Furthermore, the dissent argued, the certification process enhances the debate around the formulation of the OASIS Organic standard and promotes the standard itself, thus entitling OASIS to protection because the process is “in furtherance” of protected conduct, which is within the scope of the anti-SLAPP statute. “Furtherance” means helping. (Of course, this can’t be taken too far: earning money is in furtherance of further message-spreading.) Interest in OASIS’s standard is “materially enhanced” because the standard will ultimately be attached to certain products. If the standard, once finalized, were just available on OASIS’s website, it would generate far less consumer attention. The plan to certify promotes interest and participation in the debate over what the certification standard should be. And the certification process creates ongoing interest in the standard—OASIS and its members will have incentive to promote it to convince consumers of its reliability and utility. The majority’s rule, the dissent suggested, impermissibly cabined the scope of the anti-SLAPP statute to speech that was “necessary” to express a view, whereas a better view is that speakers should have the right to choose the means of expression, because different means aren’t fungible.

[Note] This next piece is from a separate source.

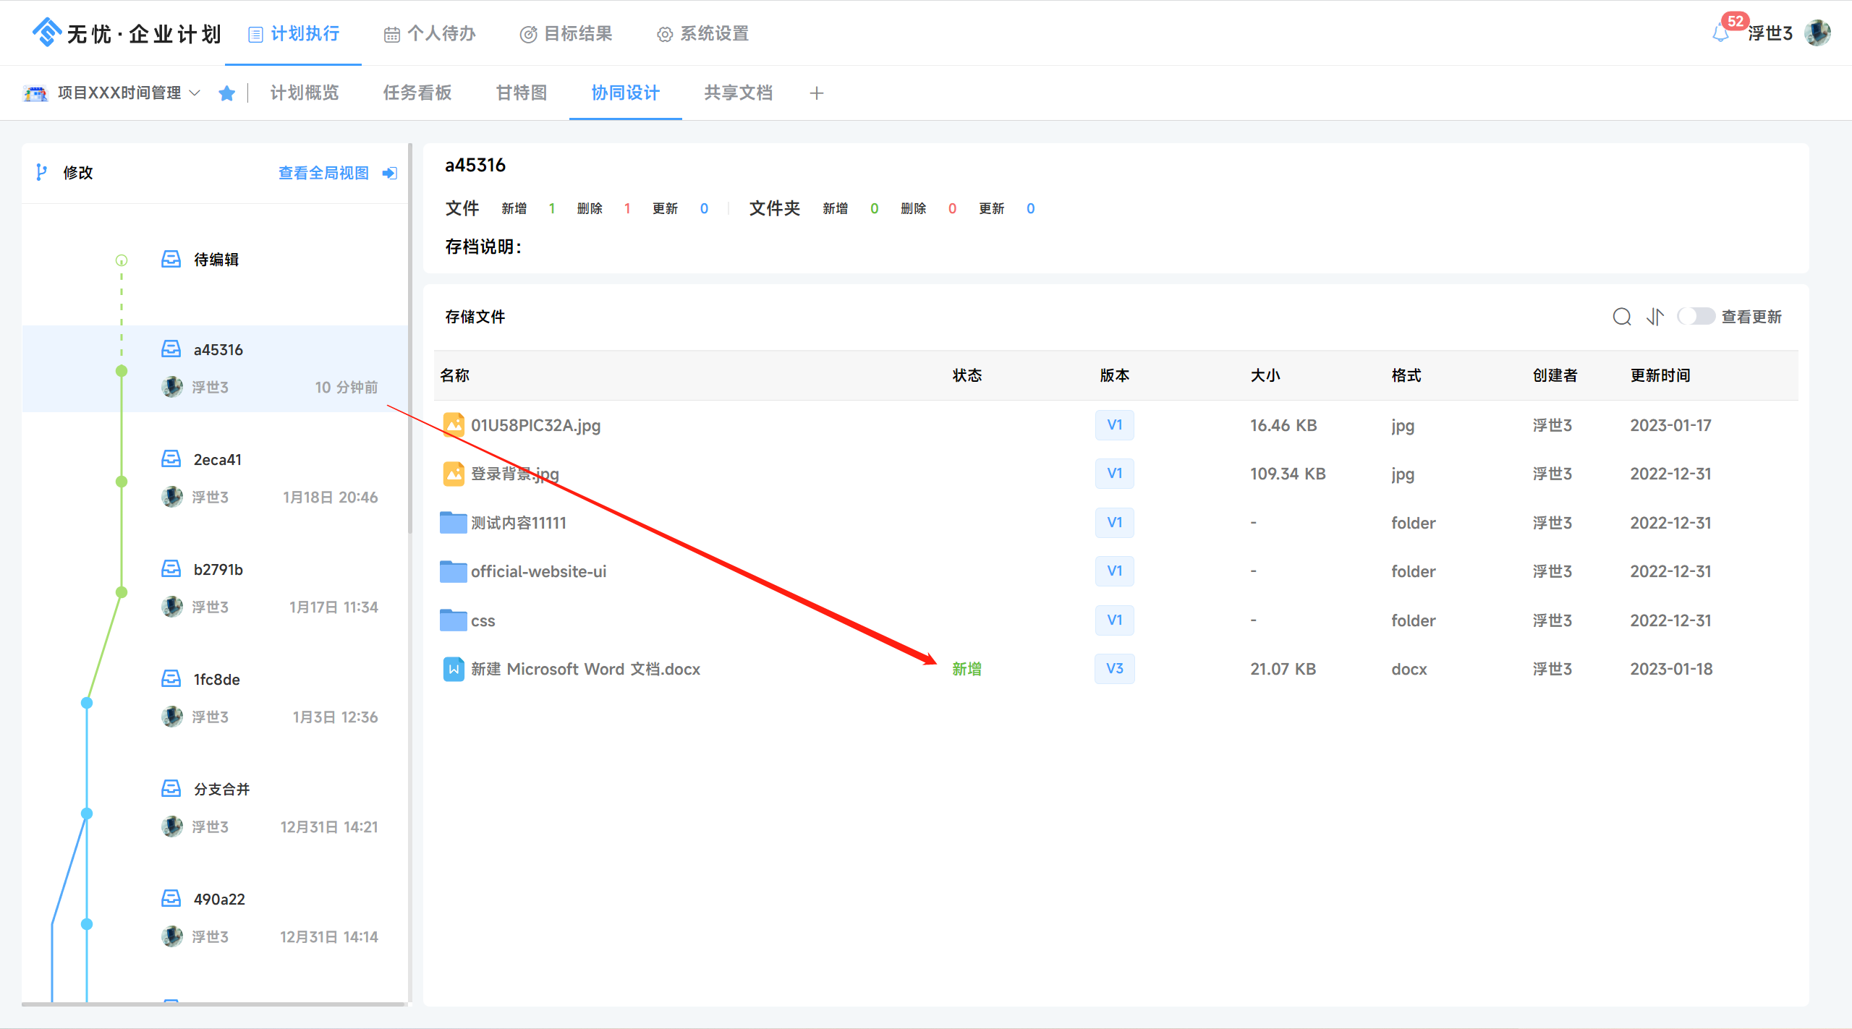Expand the 项目XXX时间管理 project dropdown
Image resolution: width=1852 pixels, height=1029 pixels.
(x=195, y=93)
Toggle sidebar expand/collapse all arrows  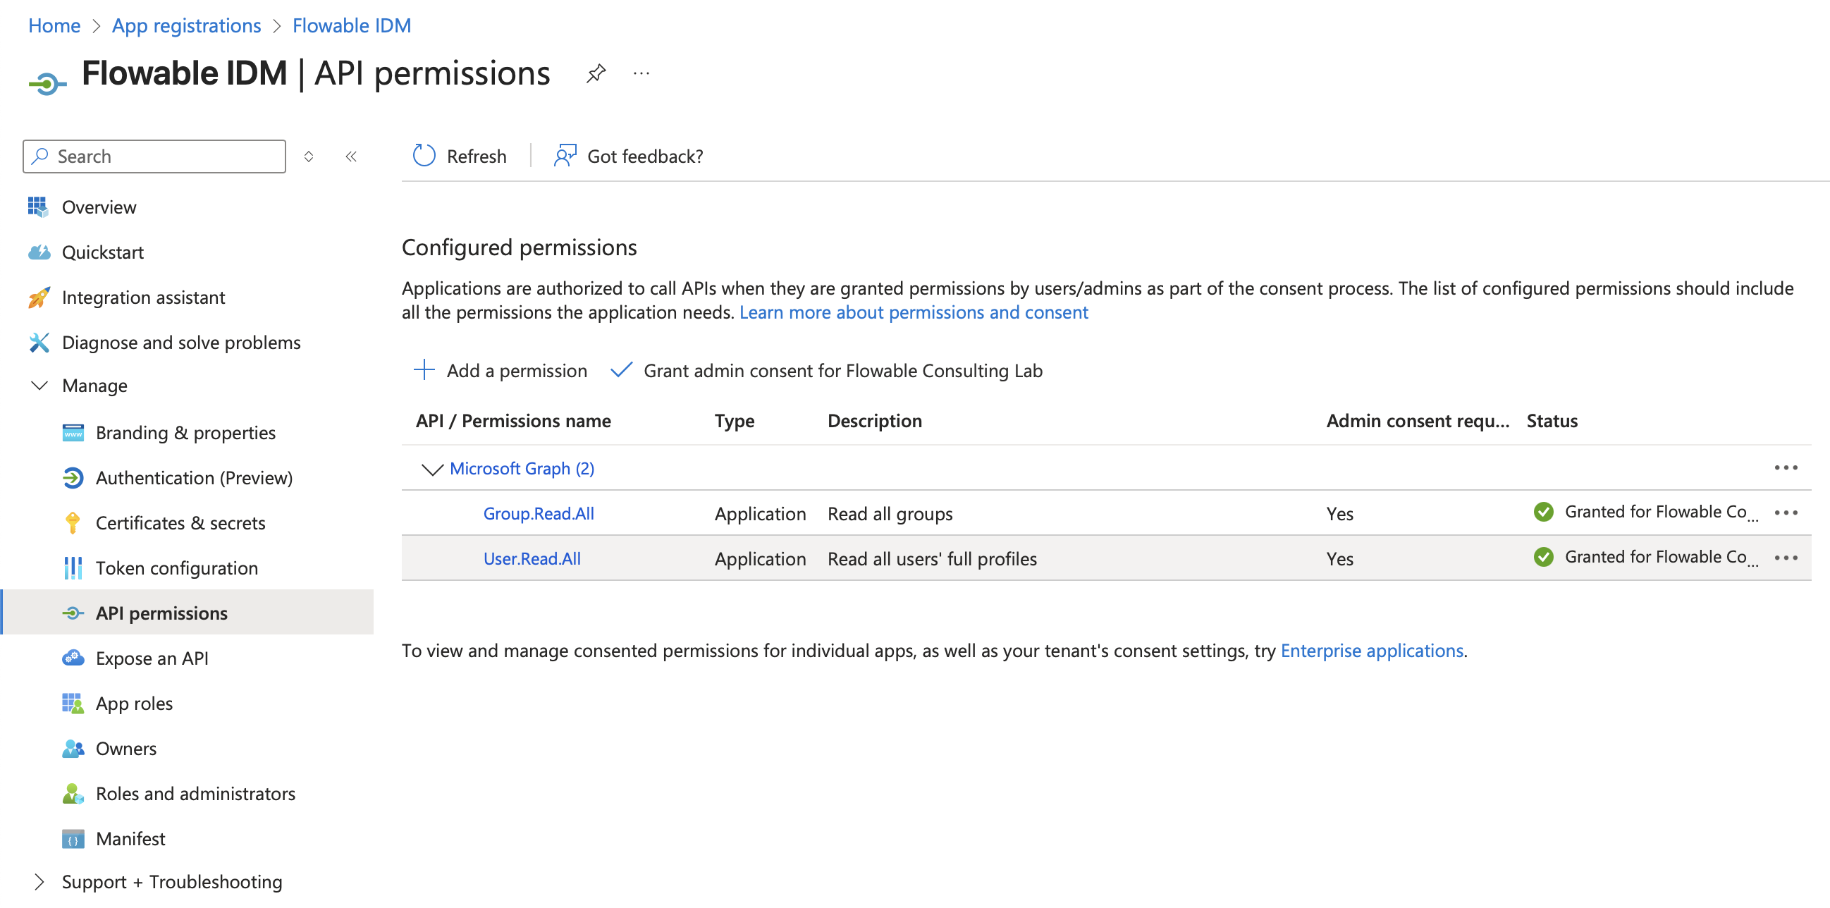pyautogui.click(x=309, y=156)
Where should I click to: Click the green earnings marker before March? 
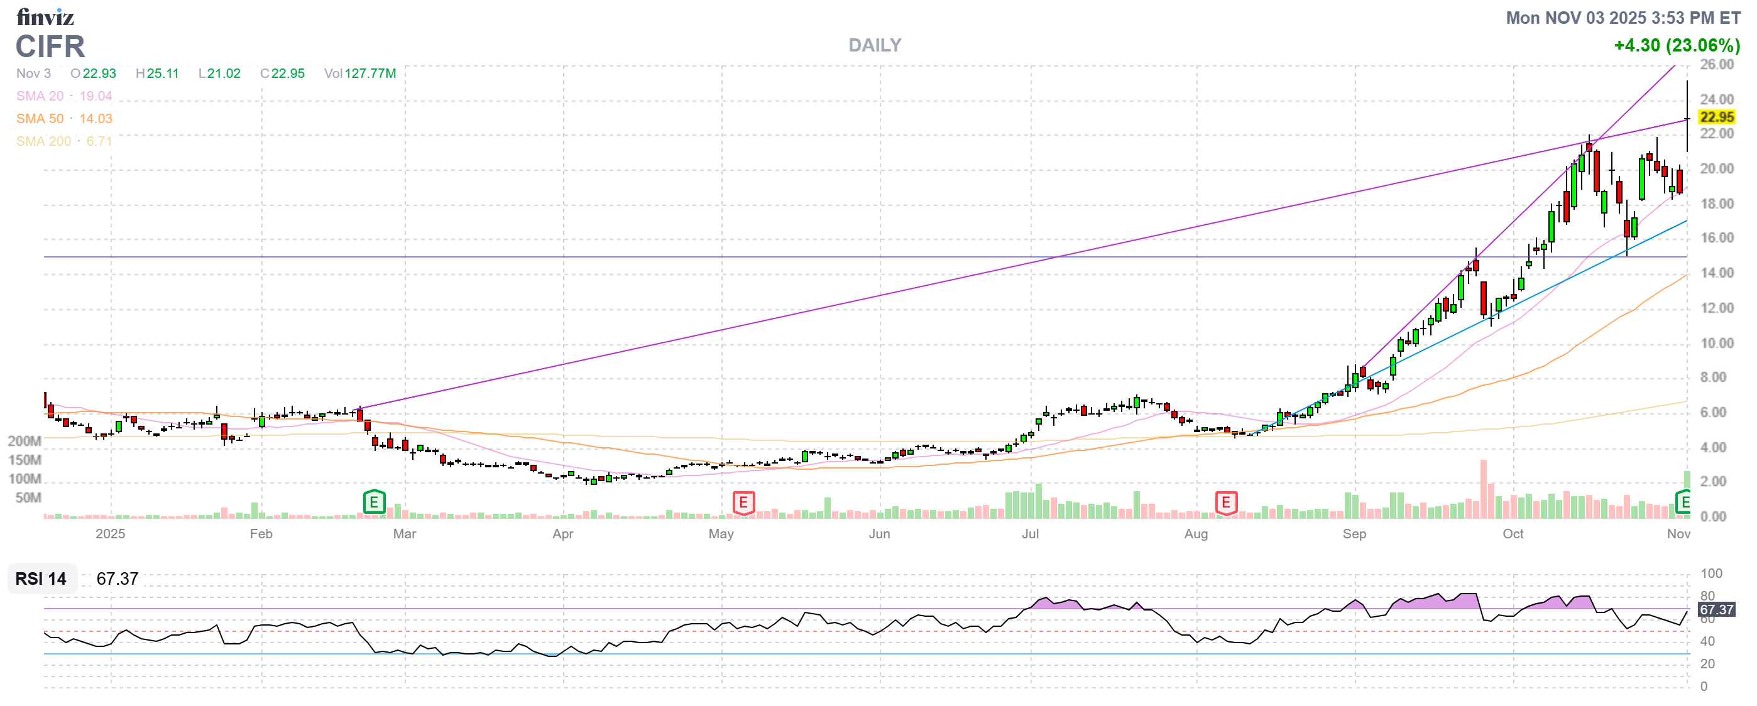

Though courts have consistently held that promotional statements on products that are designed to sell those products aren’t “in connection with a public issue or an issue of public interest” within the meaning of the anti-SLAPP law. But the OASIS Organic seal does more than promote a product: it advocates for the OASIS organic standard. “OASIS’s interest is in public acceptance of its standard, not the sale of any particular product.”

The dissent concluded that its preferred result wouldn’t immunize OASIS from liability for false or misleading aspects of its certification mark. To survive the motion to strike, Dr. Bronner would just have to show a probability of prevailing on the merits. (Nor did the dissent take any position on whether a manufacturer’s act of applying the seal to its own products would also qualify for anti-SLAPP protection.)